### Exercise description
Reproduce the lines of the data below verbatim, starting at the line that contains "This screenshot has height=2576, width=776." and ending at the line that contains "pyautogui.click(x=611, y=147)", with both of those lines included.

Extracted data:
--
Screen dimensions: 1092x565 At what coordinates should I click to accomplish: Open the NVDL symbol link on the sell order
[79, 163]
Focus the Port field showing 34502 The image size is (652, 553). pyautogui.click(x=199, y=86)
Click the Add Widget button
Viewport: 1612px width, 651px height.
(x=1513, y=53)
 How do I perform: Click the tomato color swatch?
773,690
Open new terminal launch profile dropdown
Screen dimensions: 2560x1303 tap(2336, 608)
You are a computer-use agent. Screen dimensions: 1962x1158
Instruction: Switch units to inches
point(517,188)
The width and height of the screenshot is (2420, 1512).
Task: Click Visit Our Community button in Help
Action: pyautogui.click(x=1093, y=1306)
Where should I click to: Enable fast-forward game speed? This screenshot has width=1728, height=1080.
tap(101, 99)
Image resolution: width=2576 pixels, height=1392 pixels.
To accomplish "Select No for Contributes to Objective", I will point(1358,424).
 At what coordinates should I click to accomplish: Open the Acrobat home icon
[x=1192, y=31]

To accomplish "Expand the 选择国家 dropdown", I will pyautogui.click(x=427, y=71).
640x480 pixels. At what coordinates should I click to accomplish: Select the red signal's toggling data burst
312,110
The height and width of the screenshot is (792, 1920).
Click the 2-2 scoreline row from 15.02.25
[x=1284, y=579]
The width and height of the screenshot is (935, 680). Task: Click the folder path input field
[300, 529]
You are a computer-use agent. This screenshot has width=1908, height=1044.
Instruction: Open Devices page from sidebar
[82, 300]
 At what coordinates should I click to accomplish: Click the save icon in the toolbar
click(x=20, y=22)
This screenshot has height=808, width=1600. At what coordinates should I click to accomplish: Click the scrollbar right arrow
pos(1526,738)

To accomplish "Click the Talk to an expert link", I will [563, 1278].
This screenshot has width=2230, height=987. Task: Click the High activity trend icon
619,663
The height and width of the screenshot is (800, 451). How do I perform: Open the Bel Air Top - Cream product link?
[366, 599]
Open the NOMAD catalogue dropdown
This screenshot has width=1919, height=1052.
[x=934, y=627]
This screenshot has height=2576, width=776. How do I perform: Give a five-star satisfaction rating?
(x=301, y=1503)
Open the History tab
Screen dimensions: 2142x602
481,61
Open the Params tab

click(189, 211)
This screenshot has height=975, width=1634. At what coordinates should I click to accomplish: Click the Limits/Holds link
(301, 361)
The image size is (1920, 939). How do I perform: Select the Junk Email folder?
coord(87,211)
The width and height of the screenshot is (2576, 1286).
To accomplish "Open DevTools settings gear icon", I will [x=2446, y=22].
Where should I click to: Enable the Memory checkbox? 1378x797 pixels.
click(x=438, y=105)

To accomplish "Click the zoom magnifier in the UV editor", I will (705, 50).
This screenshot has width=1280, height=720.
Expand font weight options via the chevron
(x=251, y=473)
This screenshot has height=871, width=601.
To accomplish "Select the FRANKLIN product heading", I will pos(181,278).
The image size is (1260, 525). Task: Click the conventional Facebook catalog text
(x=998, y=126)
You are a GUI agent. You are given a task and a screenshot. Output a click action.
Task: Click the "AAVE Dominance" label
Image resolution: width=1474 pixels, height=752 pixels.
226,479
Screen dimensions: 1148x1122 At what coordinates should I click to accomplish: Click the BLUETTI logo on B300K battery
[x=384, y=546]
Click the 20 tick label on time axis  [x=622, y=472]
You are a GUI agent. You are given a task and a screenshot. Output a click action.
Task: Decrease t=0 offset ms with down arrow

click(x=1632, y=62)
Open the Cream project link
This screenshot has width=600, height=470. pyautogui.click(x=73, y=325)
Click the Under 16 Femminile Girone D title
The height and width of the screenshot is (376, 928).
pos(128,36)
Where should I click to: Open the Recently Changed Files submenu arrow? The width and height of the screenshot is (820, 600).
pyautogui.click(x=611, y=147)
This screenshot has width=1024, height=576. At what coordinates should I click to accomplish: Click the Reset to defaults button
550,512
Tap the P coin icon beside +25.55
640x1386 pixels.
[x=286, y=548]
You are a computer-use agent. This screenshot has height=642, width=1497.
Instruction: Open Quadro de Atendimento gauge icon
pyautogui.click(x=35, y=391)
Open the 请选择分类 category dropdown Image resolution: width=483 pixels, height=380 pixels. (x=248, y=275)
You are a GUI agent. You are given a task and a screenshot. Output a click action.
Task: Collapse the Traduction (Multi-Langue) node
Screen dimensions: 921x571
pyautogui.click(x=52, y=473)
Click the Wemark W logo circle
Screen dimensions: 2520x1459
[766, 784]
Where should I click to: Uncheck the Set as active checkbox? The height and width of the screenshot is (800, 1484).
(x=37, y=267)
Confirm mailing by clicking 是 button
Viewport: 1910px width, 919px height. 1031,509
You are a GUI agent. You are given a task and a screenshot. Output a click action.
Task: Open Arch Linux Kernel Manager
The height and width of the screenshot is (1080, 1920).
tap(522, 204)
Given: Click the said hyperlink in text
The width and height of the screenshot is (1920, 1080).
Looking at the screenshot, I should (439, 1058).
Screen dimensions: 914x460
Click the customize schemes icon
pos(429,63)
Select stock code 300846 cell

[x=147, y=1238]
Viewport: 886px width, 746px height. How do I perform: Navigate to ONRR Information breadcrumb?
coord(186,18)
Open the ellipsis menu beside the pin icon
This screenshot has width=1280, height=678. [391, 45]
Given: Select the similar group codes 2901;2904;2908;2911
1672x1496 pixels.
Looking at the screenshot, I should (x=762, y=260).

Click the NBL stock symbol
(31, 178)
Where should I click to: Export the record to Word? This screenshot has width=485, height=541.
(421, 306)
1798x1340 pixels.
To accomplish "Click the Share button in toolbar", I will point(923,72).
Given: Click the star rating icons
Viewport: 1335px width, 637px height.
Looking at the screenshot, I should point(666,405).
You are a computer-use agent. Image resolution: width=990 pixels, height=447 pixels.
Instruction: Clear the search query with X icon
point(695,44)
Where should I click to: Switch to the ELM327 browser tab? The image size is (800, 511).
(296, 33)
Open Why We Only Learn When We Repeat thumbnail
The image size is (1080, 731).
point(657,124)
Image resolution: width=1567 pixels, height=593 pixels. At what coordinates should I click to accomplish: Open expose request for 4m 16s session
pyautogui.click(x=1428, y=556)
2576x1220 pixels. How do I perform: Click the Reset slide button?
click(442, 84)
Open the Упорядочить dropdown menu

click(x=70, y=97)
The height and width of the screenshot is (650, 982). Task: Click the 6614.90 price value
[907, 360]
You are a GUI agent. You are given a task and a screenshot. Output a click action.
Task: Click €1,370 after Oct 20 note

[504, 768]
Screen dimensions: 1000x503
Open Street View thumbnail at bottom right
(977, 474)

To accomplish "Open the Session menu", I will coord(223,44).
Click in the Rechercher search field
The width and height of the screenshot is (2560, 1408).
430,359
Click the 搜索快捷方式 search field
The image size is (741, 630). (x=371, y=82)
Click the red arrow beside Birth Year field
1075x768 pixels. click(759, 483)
--
### Answer for this exercise
This screenshot has height=2576, width=776. How do I perform: Give a five-star satisfaction rating?
(x=301, y=1503)
Open the History tab
Screen dimensions: 2142x602
481,61
Open the Params tab

click(189, 211)
This screenshot has height=975, width=1634. At what coordinates should I click to accomplish: Click the Limits/Holds link
(301, 361)
The image size is (1920, 939). How do I perform: Select the Junk Email folder?
coord(87,211)
The width and height of the screenshot is (2576, 1286).
To accomplish "Open DevTools settings gear icon", I will [x=2446, y=22].
Where should I click to: Enable the Memory checkbox? 1378x797 pixels.
click(x=438, y=105)

To accomplish "Click the zoom magnifier in the UV editor", I will (705, 50).
This screenshot has width=1280, height=720.
Expand font weight options via the chevron
(x=251, y=473)
This screenshot has height=871, width=601.
To accomplish "Select the FRANKLIN product heading", I will pos(181,278).
The image size is (1260, 525). Task: Click the conventional Facebook catalog text
(x=998, y=126)
You are a GUI agent. You are given a task and a screenshot. Output a click action.
Task: Click the "AAVE Dominance" label
Image resolution: width=1474 pixels, height=752 pixels.
226,479
Screen dimensions: 1148x1122 At what coordinates should I click to accomplish: Click the BLUETTI logo on B300K battery
[x=384, y=546]
Click the 20 tick label on time axis  [x=622, y=472]
You are a GUI agent. You are given a task and a screenshot. Output a click action.
Task: Decrease t=0 offset ms with down arrow

click(x=1632, y=62)
Open the Cream project link
This screenshot has width=600, height=470. pyautogui.click(x=73, y=325)
Click the Under 16 Femminile Girone D title
The height and width of the screenshot is (376, 928).
pos(128,36)
Where should I click to: Open the Recently Changed Files submenu arrow? The width and height of the screenshot is (820, 600).
pyautogui.click(x=611, y=147)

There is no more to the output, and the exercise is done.